By Ndatenda Njanike
GOVERNMENT has urged citizens to participate in the protection of the environment and increase education on ways to protect nature to help curb the rise in famines.
In a statement to mark the 50th anniversary of Earth Day, Environment Minister Mangaliso Ndlovu spoke on the need to protect and educate Zimbabweans on safeguarding their environment.
“Earth Day calls on every citizen to rise up and come together to engage the public, educate people about the environment, and act to make positive and sustainable changes to protect the earth that we all live on.”
The Minister also spoke on the challenges Africa is facing including climate change, deforestation, improper waste management, pollution, and land degradation.

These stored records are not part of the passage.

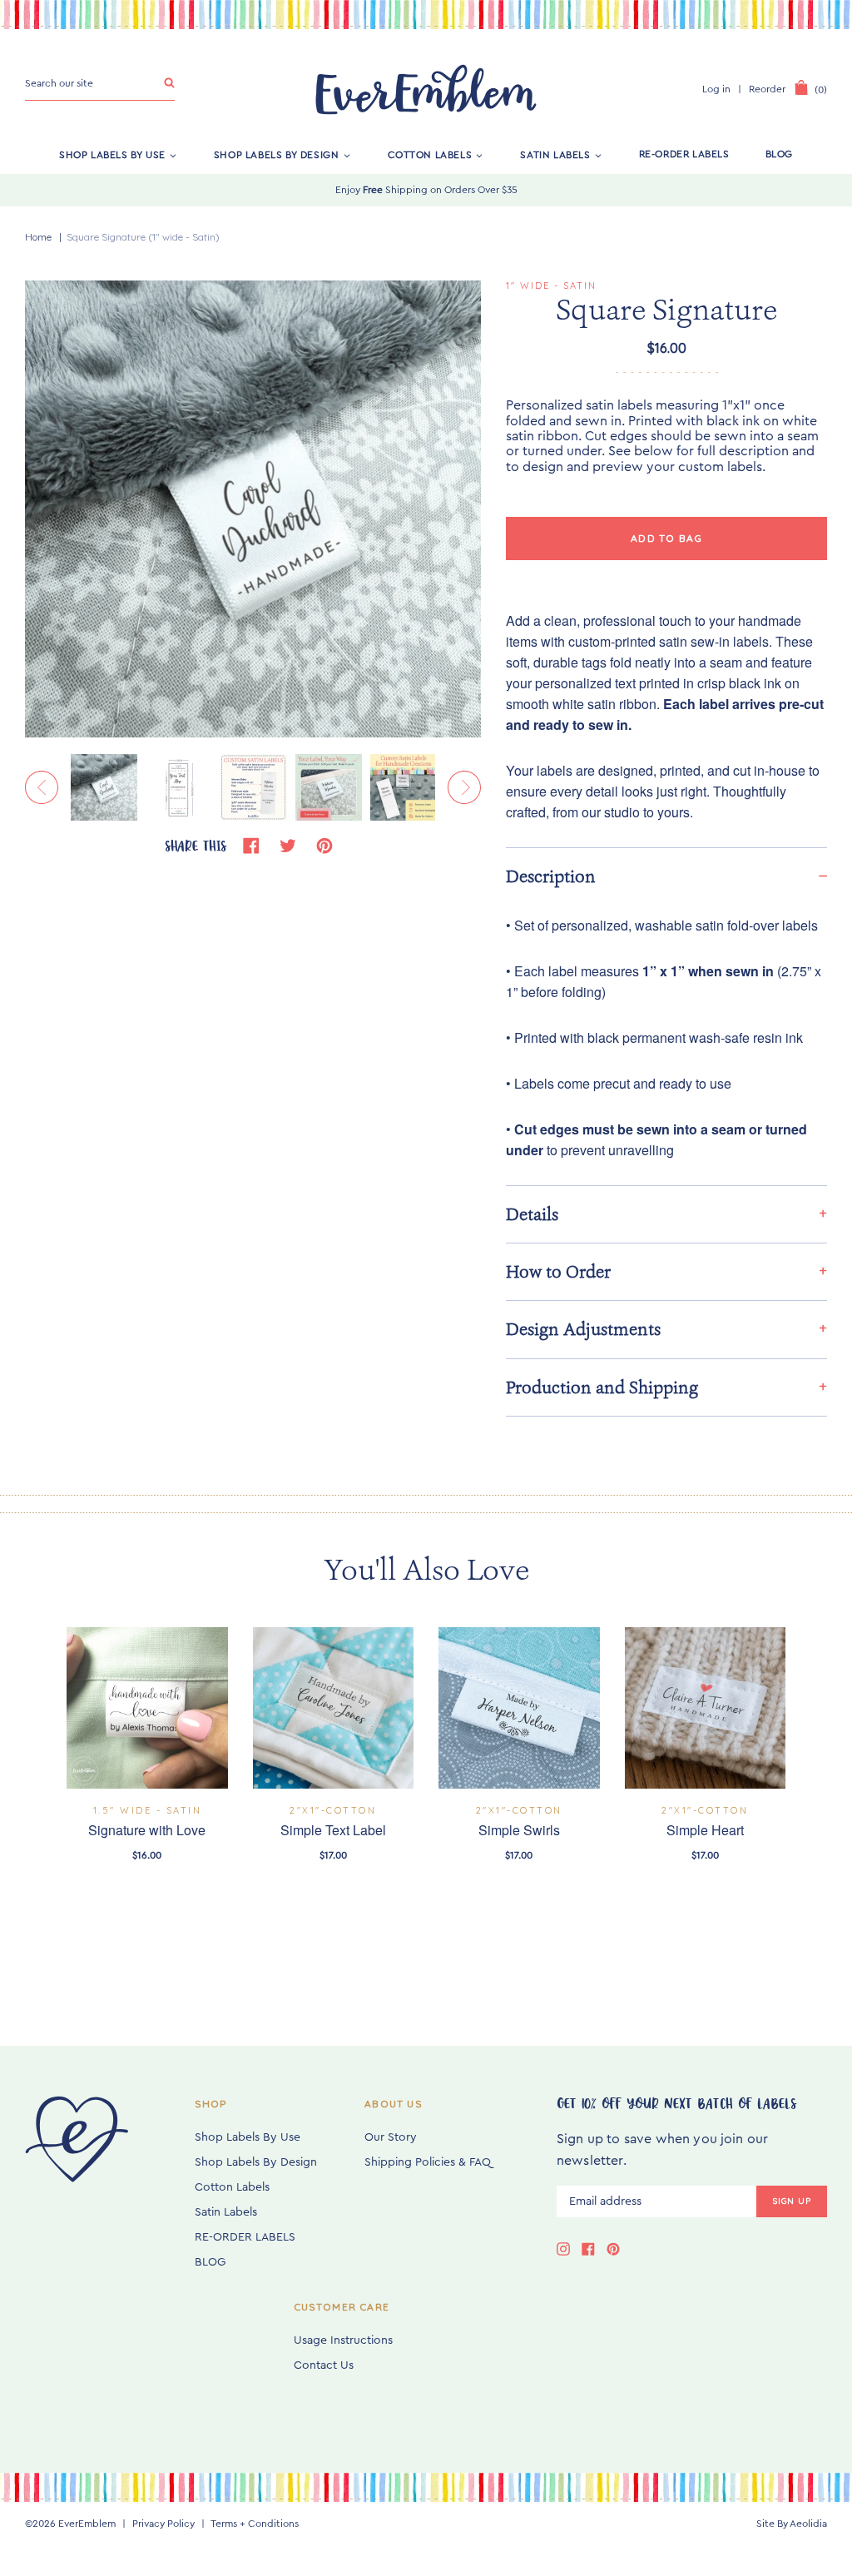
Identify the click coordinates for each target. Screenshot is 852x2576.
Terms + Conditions (255, 2524)
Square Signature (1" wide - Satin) (143, 237)
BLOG (779, 154)
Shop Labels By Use (112, 154)
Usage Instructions (343, 2340)
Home (38, 237)
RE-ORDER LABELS (684, 154)
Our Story (390, 2137)
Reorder (767, 89)
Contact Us (324, 2365)
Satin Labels (555, 154)
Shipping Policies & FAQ (427, 2162)
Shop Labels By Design (276, 154)
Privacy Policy (163, 2524)
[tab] (666, 876)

“Throughout Africa, we experience environmental challenges such as climate change, deforestation, improper waste management, desertification, water pollution, and land degradation.
“There is an increase in drought, monsoons, flooding, and famine. This has threatened people’s livelihoods and the livelihood of other animal species and ecosystems.”
Earth Day was first observed in the United States as a peaceful call for environmental reform, following a massive oil spill off the coast of California.
Since then, the day has been commemorated annually by billions of people across the globe, drawing attention to the huge challenges the planet faces and offering an opportunity for the world to reflect upon its relationship with the planet.